I Piani triennali di Azioni Positive,
approvati dalla legge 125/91, vogliono promuovere interventi rivolti a
migliorare la posizione delle donne nel mercato del lavoro, cercando soluzioni
per una migliore conciliazione tra vita lavorativa e vita privata. Per tale
ragione sono stati creati orientamenti specifici, attività formative,
organizzative e sperimentazioni, che hanno la finalità di potenziare le
possibilità di lavoro e di carriera delle donne, eliminando e prevenendo la
discriminazione al fine di compensarne gli svantaggi.
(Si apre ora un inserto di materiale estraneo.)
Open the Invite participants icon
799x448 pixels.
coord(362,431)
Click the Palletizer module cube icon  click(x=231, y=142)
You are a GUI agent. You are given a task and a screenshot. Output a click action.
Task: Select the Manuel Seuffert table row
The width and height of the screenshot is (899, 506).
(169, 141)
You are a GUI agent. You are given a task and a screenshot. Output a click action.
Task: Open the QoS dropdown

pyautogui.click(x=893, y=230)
Il decreto legislativo 198/2006 prevede
che le Amministrazioni dello Stato, le Province, i Comuni e tutti gli enti
pubblici non economici, nazionali, regionali e locali, predispongano piani di
azioni positive che mirino a eliminare gli ostacoli che impediscono la piena
realizzazione di pari opportunità di lavoro e nel lavoro tra uomini e donne.
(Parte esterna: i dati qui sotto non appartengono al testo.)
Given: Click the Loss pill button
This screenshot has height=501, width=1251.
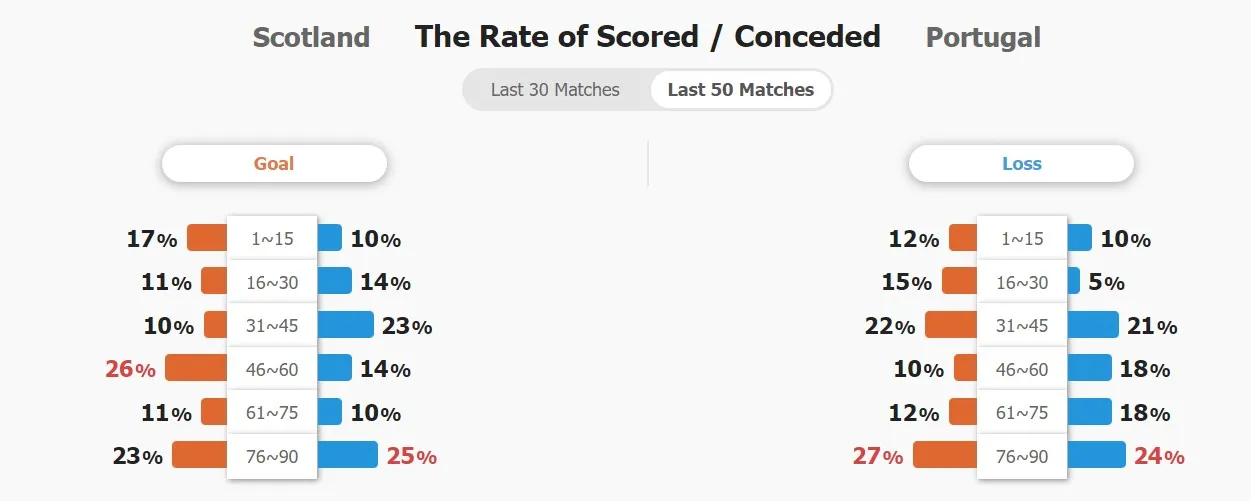Looking at the screenshot, I should pyautogui.click(x=1021, y=164).
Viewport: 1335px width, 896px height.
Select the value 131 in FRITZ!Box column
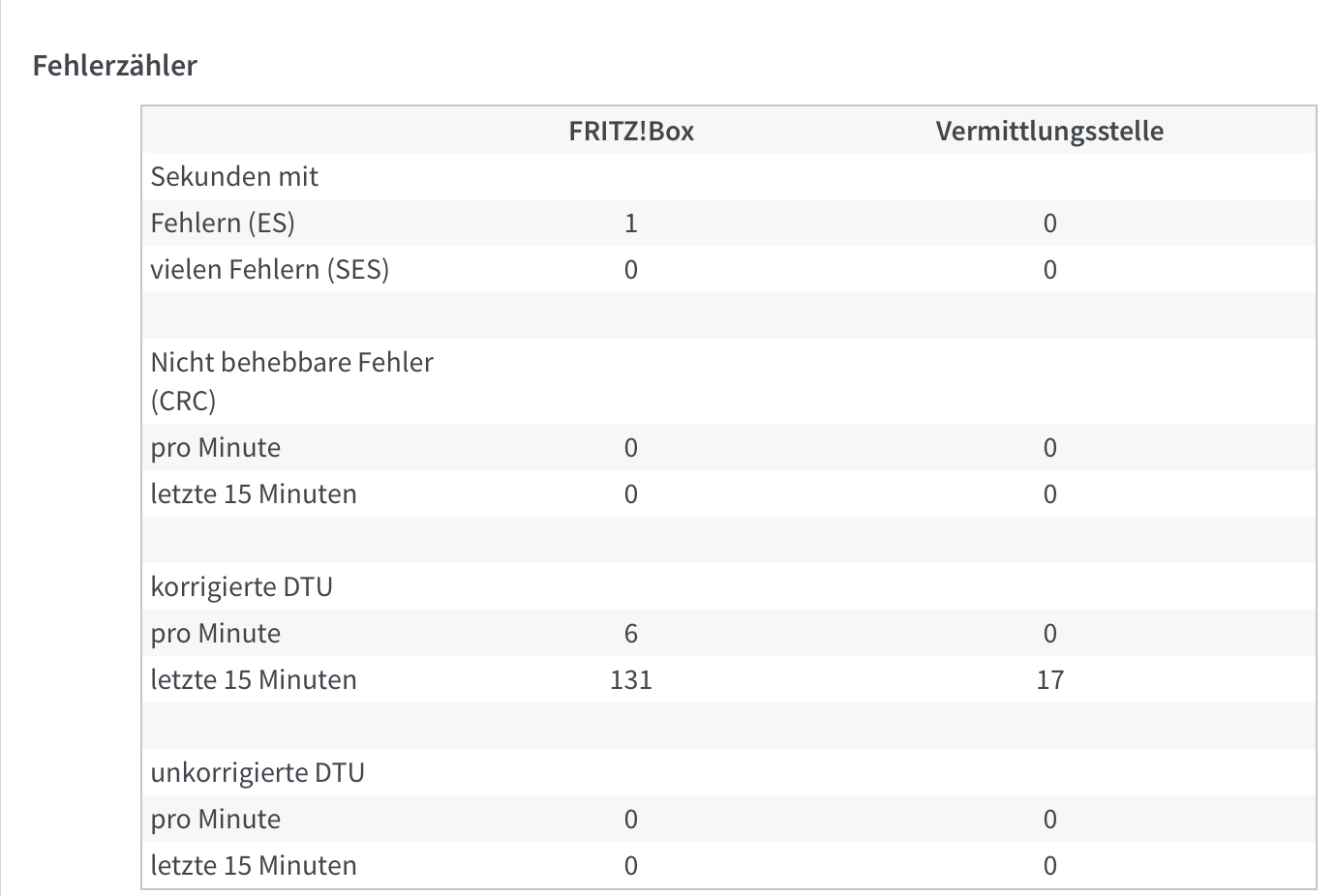(631, 680)
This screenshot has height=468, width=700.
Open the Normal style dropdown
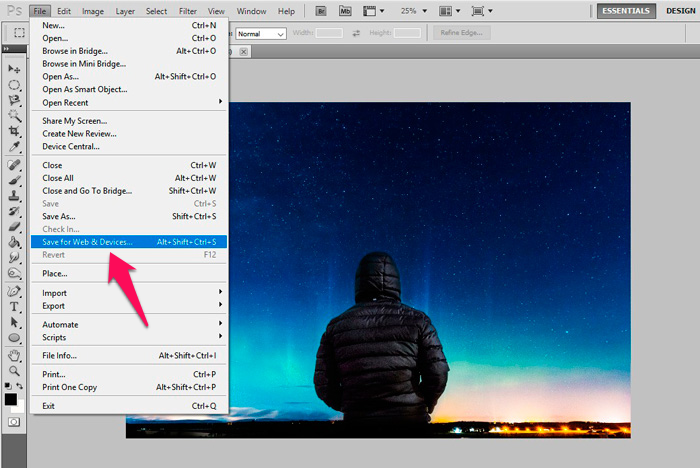pos(261,33)
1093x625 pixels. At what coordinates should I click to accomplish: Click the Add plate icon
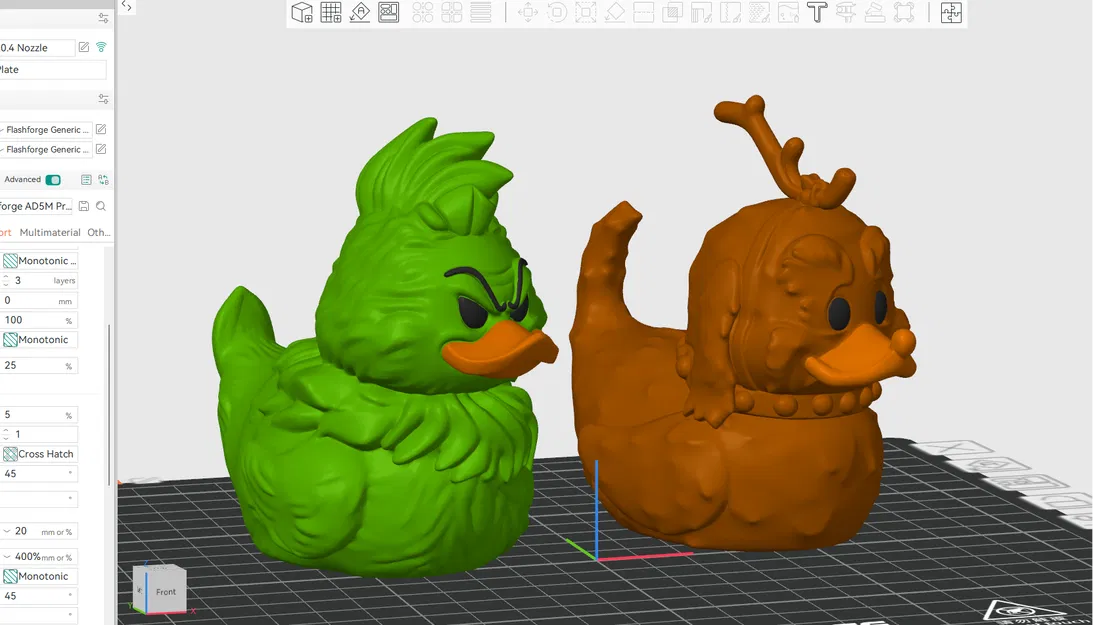(x=330, y=12)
I Piani di azione positive
prevedono un monitoraggio dell'organico distinto per genere e categoria con lo
scopo di far emergere il profilo occupazionale dell'amministrazione; inoltre si
pongono il proposito di contenere la descrizione degli obiettivi che
l'amministrazione vuole raggiungere con l'attuazione del Piano, la definizione
in specifico delle azioni da realizzarsi e le persone coinvolte e, infine,
l'impegno di spesa e i tempi di realizzazione.